Yes. Ask AI to identify “context cliffs”—places where your lessons assume knowledge you haven’t taught, leaving students stranded. AI can spot these instantly by comparing each lesson to the ones before it.
The Context Cliff Concept
A context cliff is a moment when your lesson assumes something without explaining it. It’s like climbing a staircase that suddenly becomes a ladder—the jump is too big. Your students feel the gap as confusion, frustration, or worse—they abandon the course because they feel stupid.
For a coach teaching business model design, you might have a lesson on “positioning your offer” without first teaching “what an offer is” or “why positioning matters.” Students arrive thinking, “What am I positioning?” They don’t have enough context. That’s a cliff. They either backtrack, search Google, or quit. Any of those outcomes is bad.
How AI Finds These Cliffs
The detection method is simple. Paste each of your lessons into Claude one by one (or all together) and ask: “For each lesson, what knowledge does this lesson assume? Is that knowledge taught earlier in the course?” Claude will flag places where you use terms without defining them, build on concepts you haven’t introduced, or jump to advanced work without foundational setup.
The AI might say: “Lesson 4 uses the term ‘objection stack’ without defining it. Lesson 2 explains objections but never introduces stacking. Students landing on Lesson 4 will be lost.” Now you know: either move the definition into Lesson 2, or add a brief explanation in Lesson 4.

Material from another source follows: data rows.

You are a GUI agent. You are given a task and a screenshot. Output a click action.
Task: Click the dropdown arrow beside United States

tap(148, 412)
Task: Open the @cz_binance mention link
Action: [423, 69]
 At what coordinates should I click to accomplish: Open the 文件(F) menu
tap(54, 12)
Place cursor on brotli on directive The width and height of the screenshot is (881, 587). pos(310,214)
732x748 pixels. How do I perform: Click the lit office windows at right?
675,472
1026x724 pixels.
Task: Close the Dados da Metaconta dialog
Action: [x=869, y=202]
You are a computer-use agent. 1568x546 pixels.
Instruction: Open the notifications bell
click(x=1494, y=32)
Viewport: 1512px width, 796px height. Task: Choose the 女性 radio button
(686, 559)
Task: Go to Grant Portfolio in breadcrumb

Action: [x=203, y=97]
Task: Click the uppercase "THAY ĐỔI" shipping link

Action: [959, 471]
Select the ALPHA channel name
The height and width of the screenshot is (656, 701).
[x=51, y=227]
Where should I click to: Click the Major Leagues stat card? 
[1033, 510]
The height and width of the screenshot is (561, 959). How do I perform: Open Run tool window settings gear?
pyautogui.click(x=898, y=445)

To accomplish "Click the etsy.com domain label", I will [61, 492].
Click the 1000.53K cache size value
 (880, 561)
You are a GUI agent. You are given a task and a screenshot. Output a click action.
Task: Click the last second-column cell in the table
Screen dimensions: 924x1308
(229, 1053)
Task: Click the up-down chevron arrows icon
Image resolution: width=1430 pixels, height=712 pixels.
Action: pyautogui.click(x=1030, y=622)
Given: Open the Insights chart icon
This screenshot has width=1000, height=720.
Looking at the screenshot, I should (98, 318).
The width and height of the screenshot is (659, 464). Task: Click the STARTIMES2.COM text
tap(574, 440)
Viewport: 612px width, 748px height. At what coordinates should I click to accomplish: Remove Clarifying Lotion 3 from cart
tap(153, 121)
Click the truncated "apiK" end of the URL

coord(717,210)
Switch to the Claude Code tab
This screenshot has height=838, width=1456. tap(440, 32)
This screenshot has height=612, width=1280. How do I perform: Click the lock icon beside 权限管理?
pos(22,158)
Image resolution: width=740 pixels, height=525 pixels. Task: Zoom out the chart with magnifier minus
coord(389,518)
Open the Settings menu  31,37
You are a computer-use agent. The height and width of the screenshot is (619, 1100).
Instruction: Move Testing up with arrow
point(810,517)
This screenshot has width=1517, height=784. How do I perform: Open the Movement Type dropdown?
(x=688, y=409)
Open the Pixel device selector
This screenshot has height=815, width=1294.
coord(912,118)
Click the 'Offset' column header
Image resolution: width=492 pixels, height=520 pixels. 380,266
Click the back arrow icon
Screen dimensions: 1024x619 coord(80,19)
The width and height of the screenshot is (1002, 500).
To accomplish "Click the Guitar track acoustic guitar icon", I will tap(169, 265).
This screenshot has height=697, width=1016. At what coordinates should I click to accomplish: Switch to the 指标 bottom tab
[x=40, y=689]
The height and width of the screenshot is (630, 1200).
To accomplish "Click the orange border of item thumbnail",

What This Means for Educators
Context cliffs are invisible to you because you know your material. You use the term “objection stack” naturally because you invented it. But your student is meeting it for the first time. AI acts as your fresh reader—it catches what insiders miss. It’s like having a student sit in and ask, “Wait, you didn’t explain that part.”
Filling these gaps doesn’t require adding long lessons. Often a 2-minute intro or a quick definition fixes it. The payoff: your course feels coherent, students feel supported, and completion rates climb.
Audit Your Course for Context Cliffs
Spend 30 minutes: take your three hardest lessons (the ones most students might struggle with). Paste each one into Claude and ask: “What knowledge does this assume? What terms are used without definition? Where would a beginner get lost?” Mark each gap, then spend 15 minutes per gap filling it with a sentence, a definition, or a quick reference back to an earlier lesson. That’s the move.